Exercise description -
Retype only what runs from the first line of the records to the line with "The width and height of the screenshot is (1130, 638).", inclusive, and no pictures.

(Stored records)
--- START ---
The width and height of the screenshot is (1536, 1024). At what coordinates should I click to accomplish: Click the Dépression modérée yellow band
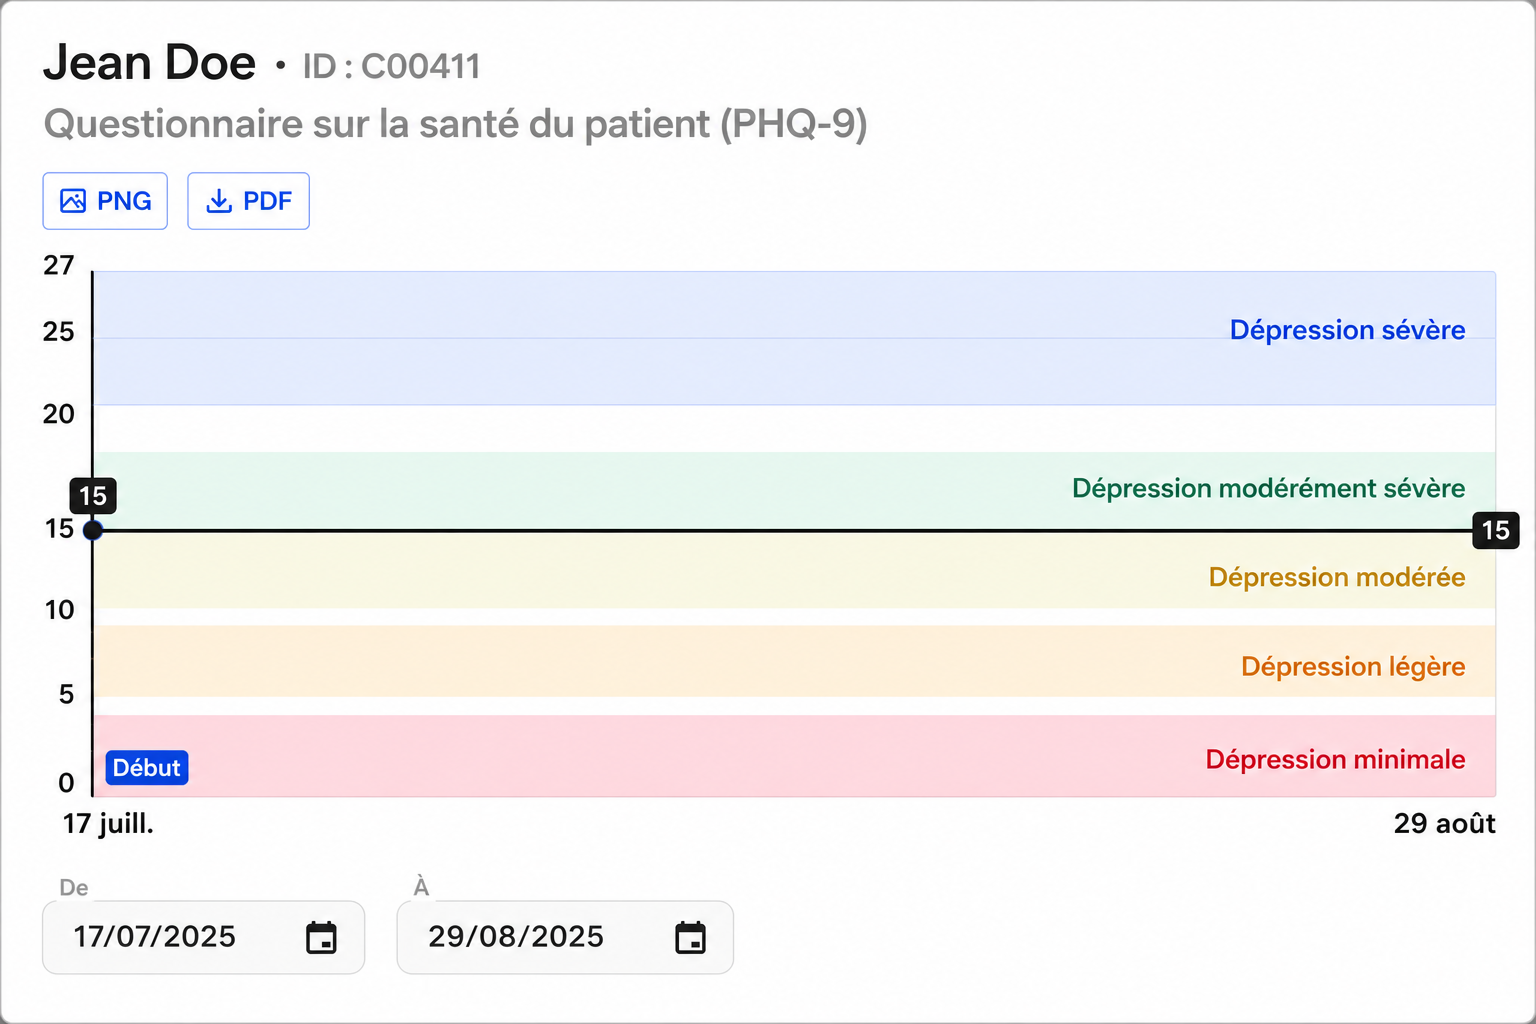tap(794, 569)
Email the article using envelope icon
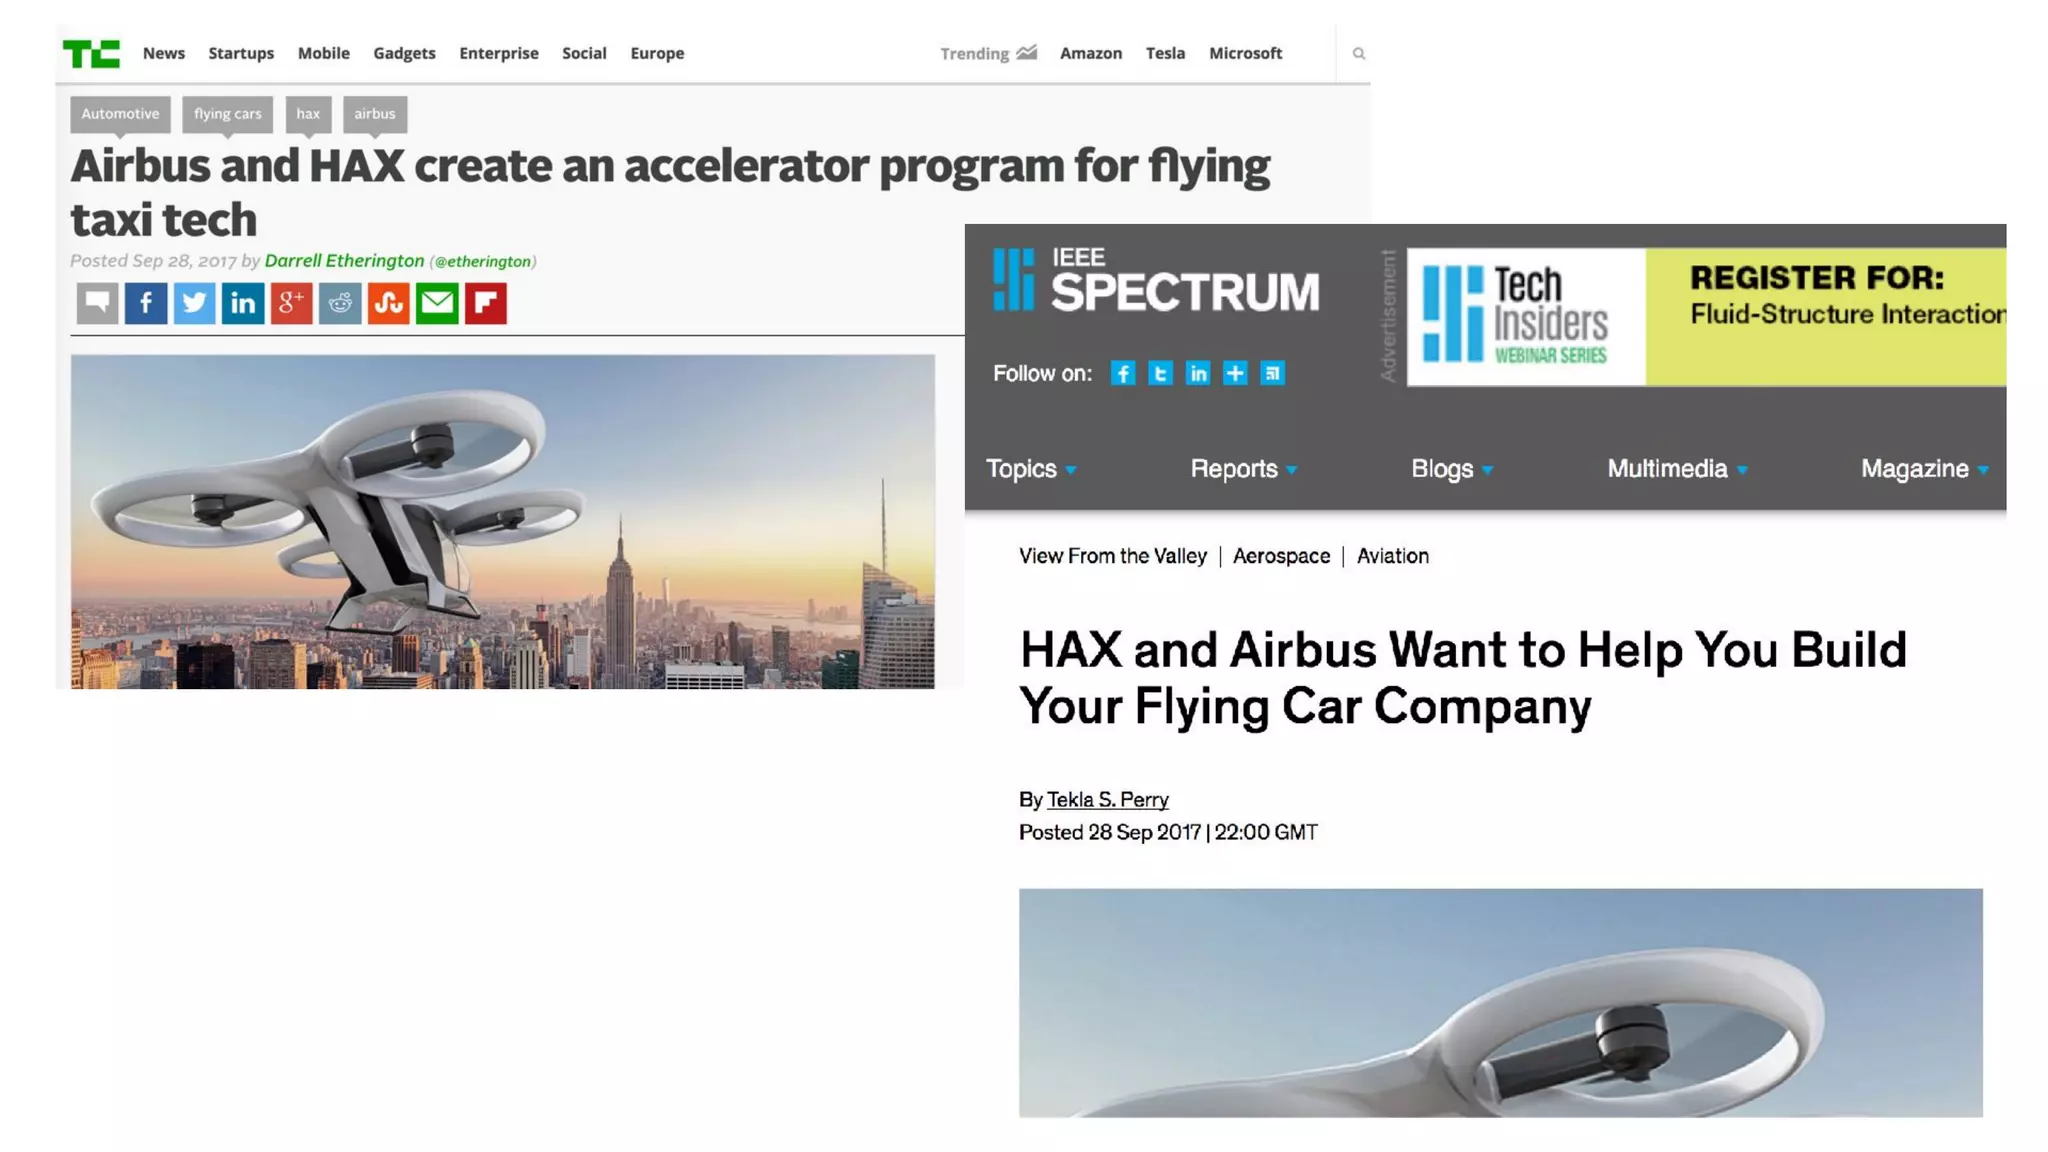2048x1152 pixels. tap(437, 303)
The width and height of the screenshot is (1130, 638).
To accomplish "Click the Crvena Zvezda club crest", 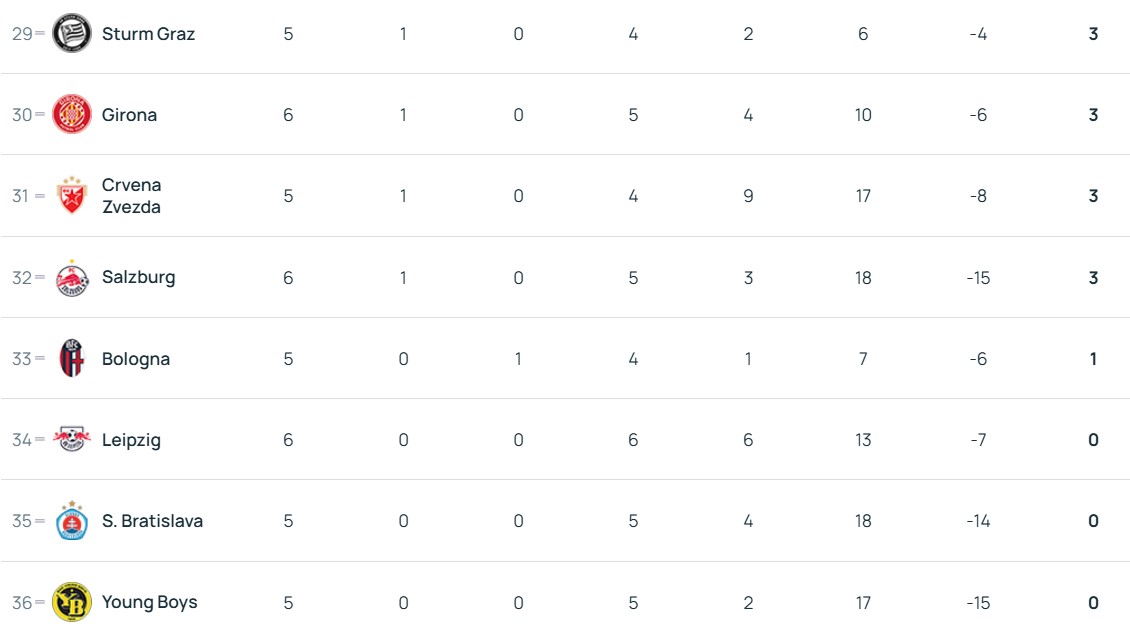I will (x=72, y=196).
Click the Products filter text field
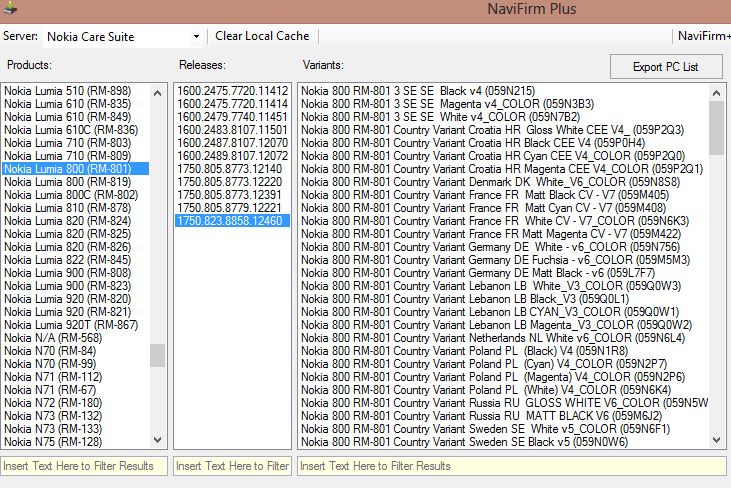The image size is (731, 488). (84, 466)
--- END ---
Task response -
The width and height of the screenshot is (1536, 1024). At what coordinates should I click to accomplish: Click the Dépression modérée yellow band
tap(794, 569)
Email the article using envelope icon
2048x1152 pixels. tap(437, 303)
The width and height of the screenshot is (1130, 638).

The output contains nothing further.